### What is needed:
Would you restate the entries below word for word, leaving out the images?

[Saved entries]

= = =

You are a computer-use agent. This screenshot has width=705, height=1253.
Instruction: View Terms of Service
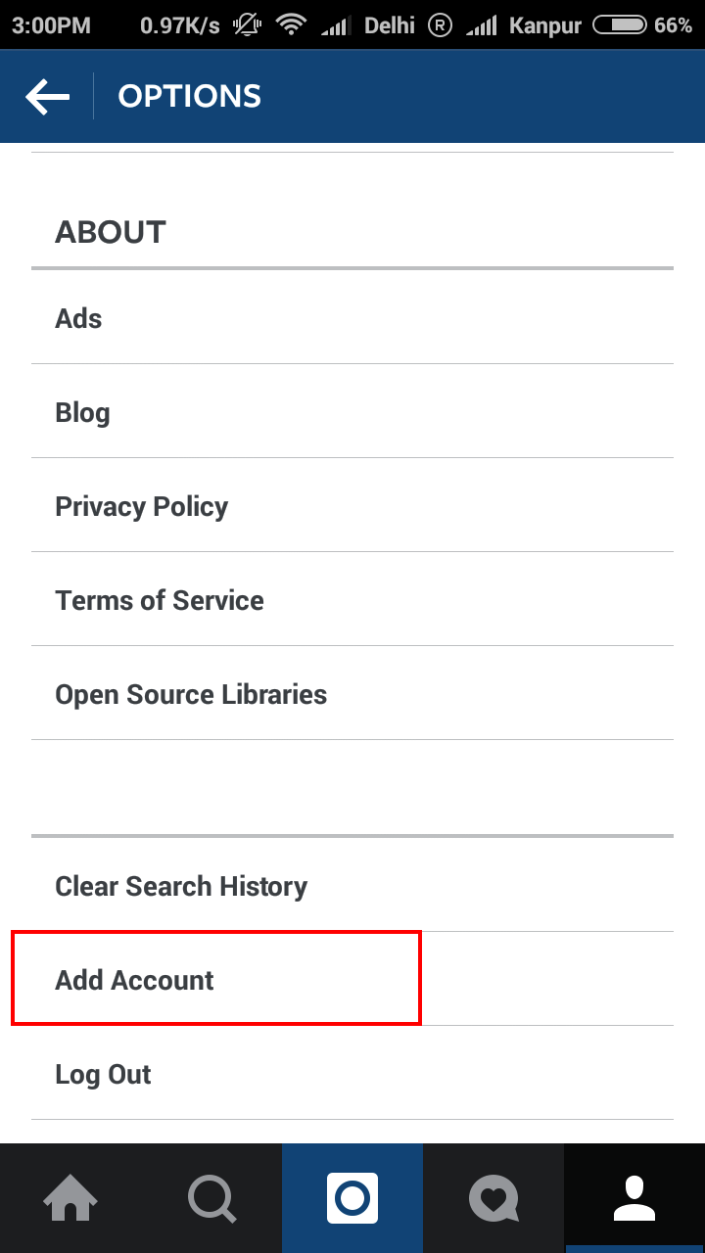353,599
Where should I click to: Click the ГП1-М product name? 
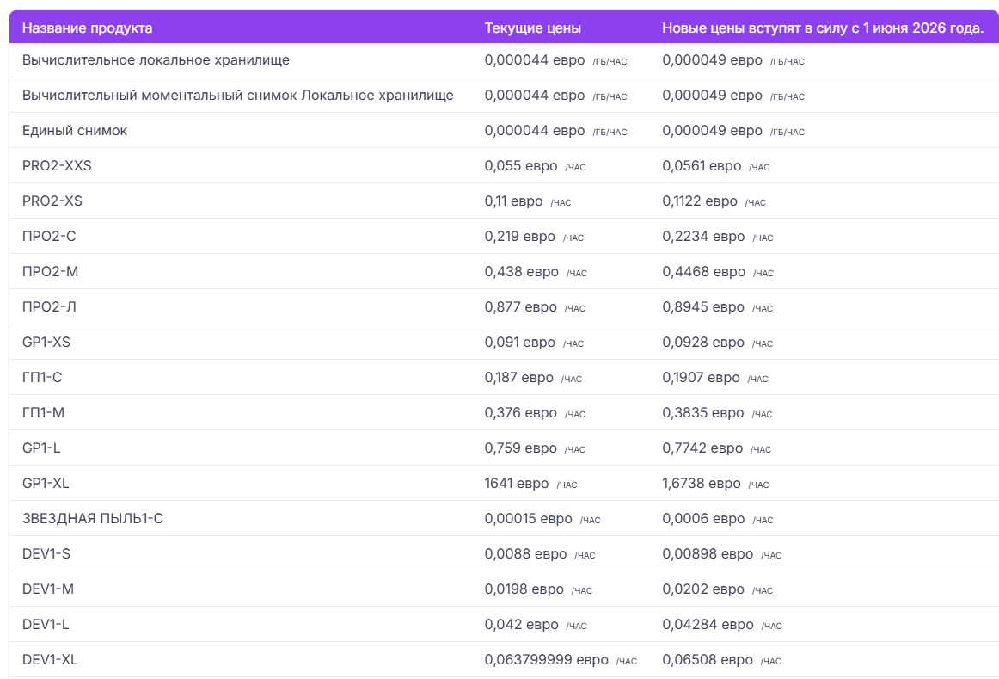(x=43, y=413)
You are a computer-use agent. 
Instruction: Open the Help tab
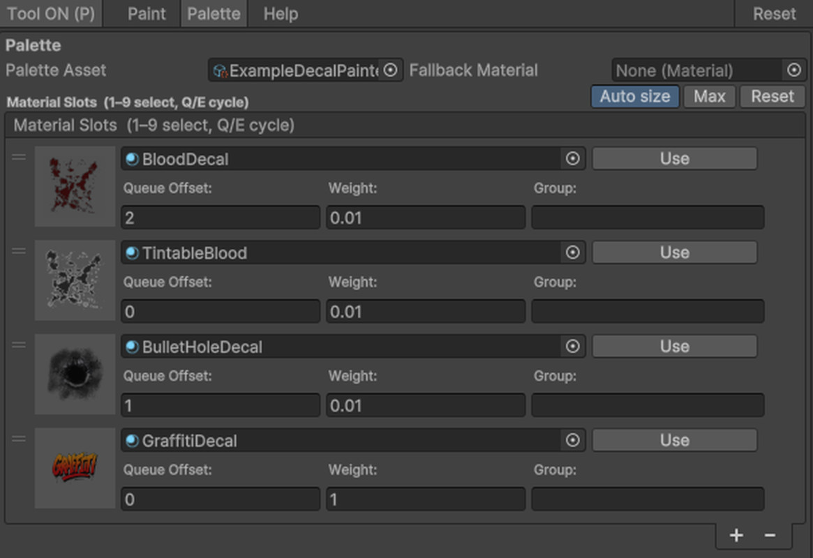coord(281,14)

= = =

### Solution to the exercise:
You are a computer-use agent. This screenshot has width=705, height=1253.
Instruction: View Terms of Service
353,599
Where should I click to: Click the ГП1-М product name? 
(x=43, y=413)
You are a computer-use agent. 
Instruction: Open the Help tab
coord(281,14)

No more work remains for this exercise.